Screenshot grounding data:
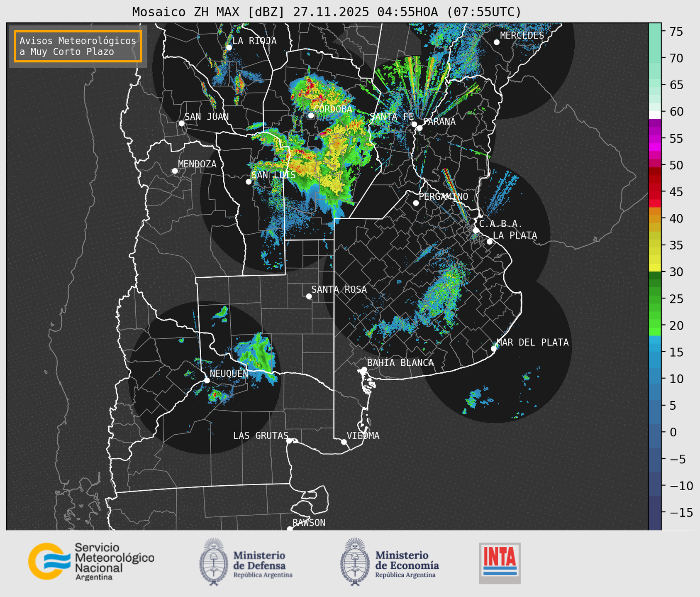This screenshot has height=597, width=700.
Task: Click the red INTA logo
Action: [x=500, y=563]
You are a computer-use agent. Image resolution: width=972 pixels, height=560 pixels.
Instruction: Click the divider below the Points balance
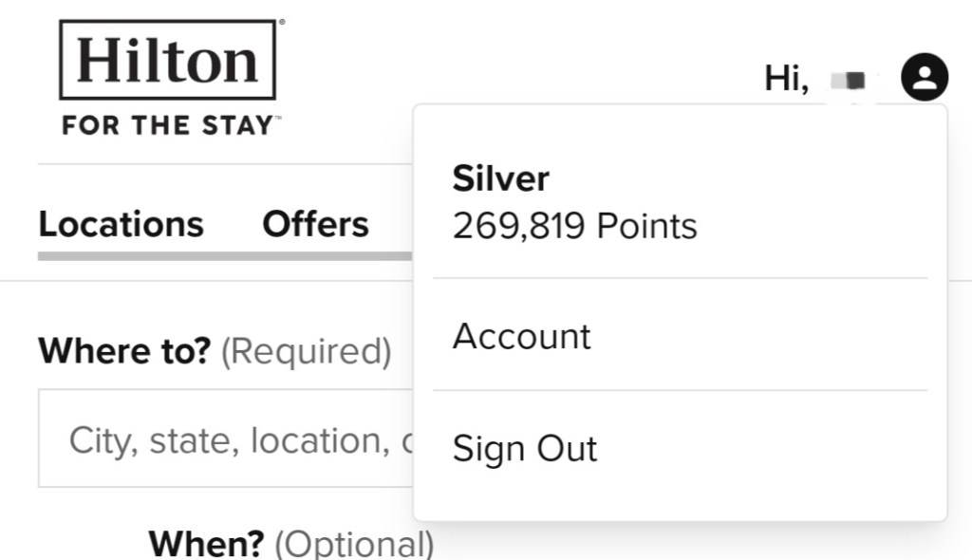[680, 278]
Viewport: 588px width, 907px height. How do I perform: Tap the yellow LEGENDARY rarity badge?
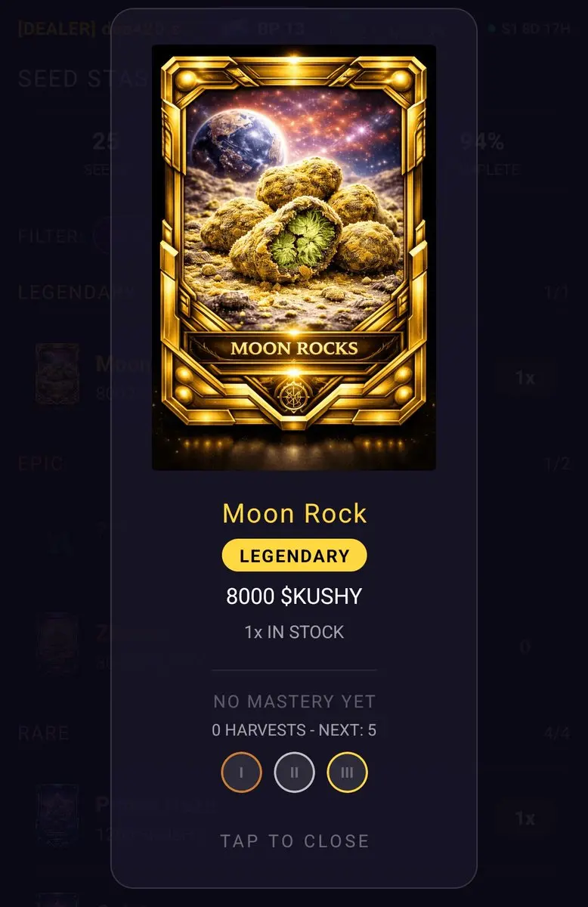[x=294, y=556]
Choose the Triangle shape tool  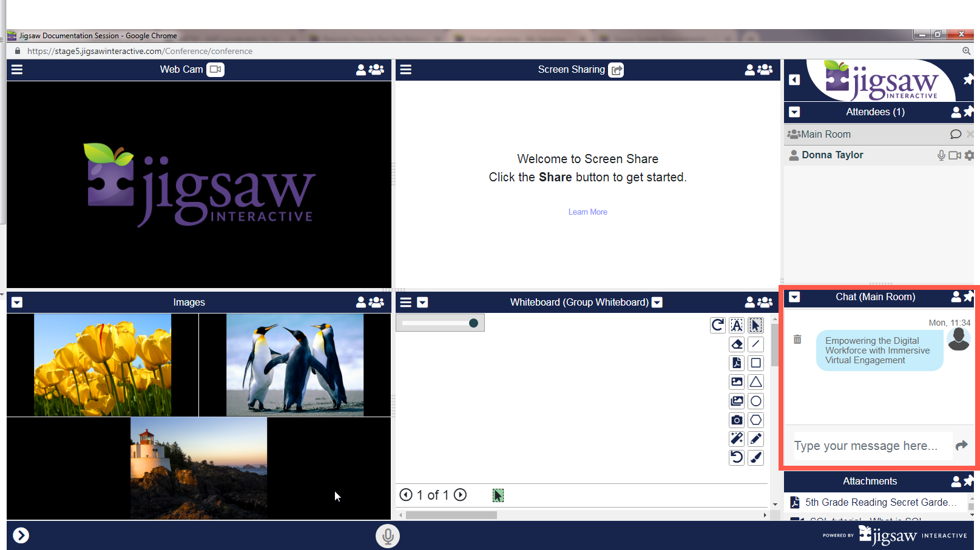point(755,382)
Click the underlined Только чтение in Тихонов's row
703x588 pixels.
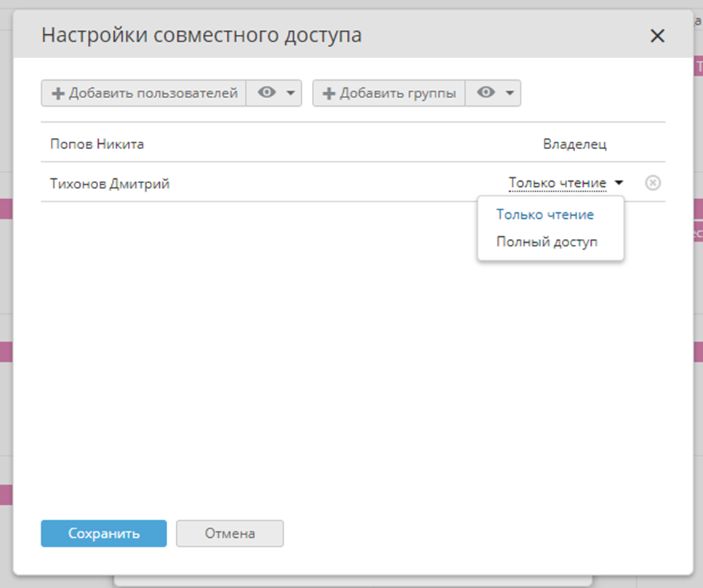pyautogui.click(x=557, y=183)
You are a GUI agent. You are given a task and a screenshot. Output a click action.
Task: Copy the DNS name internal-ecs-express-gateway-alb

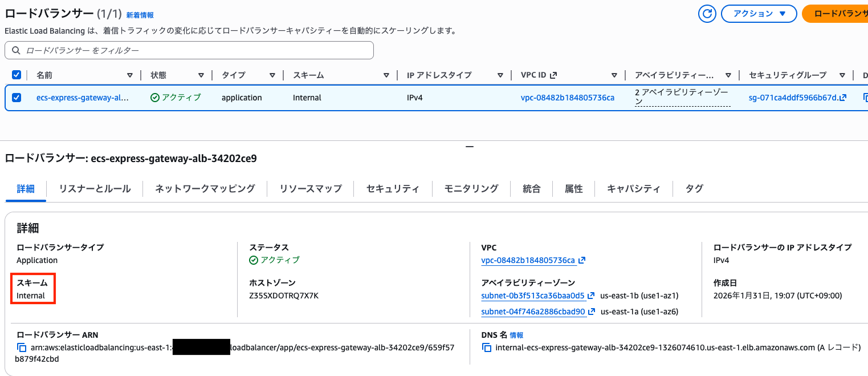487,346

Exercise details:
Would you please copy, exactly and only, the lines from the one with "Task: Copy the" through the end of the entries above, skipping every picture?

Result for this exercise:
Task: Copy the DNS name internal-ecs-express-gateway-alb

487,346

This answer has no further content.